» **Problems and tasks**
(A) Reproduce the part of the premium soup passage starting with "Croutons losing their" and going on through "a take-away product.".
(B) Carry the passage on premium soup and high-priced food brands forward from the point where it stops.

» **Extract**

>>>>

Nevertheless, marketers have had considerable success in turning soup – once associated with cheap and cheerful cream of tomato, or powdered soup in a cup – into a premium product. It is part of a wider trend to find products suitable for premium positioning and high prices. Tropicana has built its pasteurised orange juice business with prices three times those of rival, concentrated versions. Coffee has become an international craze, with bars such as Starbucks and Coffee Republic in the UK charging over £2 for a cup of, well, froth. Premium ice cream brands have propelled prices in the sector into the stratosphere.
Croutons losing their crunch
But some of these gravity-defying developments are coming back to earth with a bump. McDonald’s has announced that it is selling the Aroma coffee chain, bought just three years ago. Instead it is putting its faith in sandwich bar Pret a Manger, another brand that has used slick packaging and quality ingredients to drive up prices. But promoters of high-priced soups are finding the going tough. The sector is suffering from price deflation in the supermarkets, and questions are being raised about how economically viable soup is as a take-away product.

<<<<

» **Source material**
>>>>

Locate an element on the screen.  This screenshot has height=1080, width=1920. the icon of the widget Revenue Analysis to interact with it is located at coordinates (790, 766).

<<<<

» **Outputs in order**
(A)
Croutons losing their crunch
But some of these gravity-defying developments are coming back to earth with a bump. McDonald’s has announced that it is selling the Aroma coffee chain, bought just three years ago. Instead it is putting its faith in sandwich bar Pret a Manger, another brand that has used slick packaging and quality ingredients to drive up prices. But promoters of high-priced soups are finding the going tough. The sector is suffering from price deflation in the supermarkets, and questions are being raised about how economically viable soup is as a take-away product.

(B)
Some observers do not believe soup bars can replicate the enormous growth that has been achieved by coffee bars over the past three years. “Soup doesn’t have the same social aspect as coffee,” says Mark Cramphorn, managing director of BANC, former ad agency for New Covent Garden. “I think soup is a comfort food – you eat it in the comfort of your own space. It is a very different economic model from coffee as a take-away product – soup sells for one hour a day at lunchtime, but the company has to pay rent on the premises for 24 hours.”
Compounding this, soup is a seasonal product. When temperatures drop, soup sales soar, but they do not perform so well in mild weather. In 1999 the soup-bar sector was worth £10m, according to Mintel. Whether it has the potential to climb much higher remains to be seen.
But there are those still hoping that soup bars will eventually deliver a tidy profit. Soup Opera, a chain of 12 soup bars in and around central London that was founded by former investment banker Janie Dear, has puts its expansion plans on hold for the present. But Dear believes there could be room for dozens of the soup bars, each charging £4.80 for a beaker of soup with bread and a piece of fruit.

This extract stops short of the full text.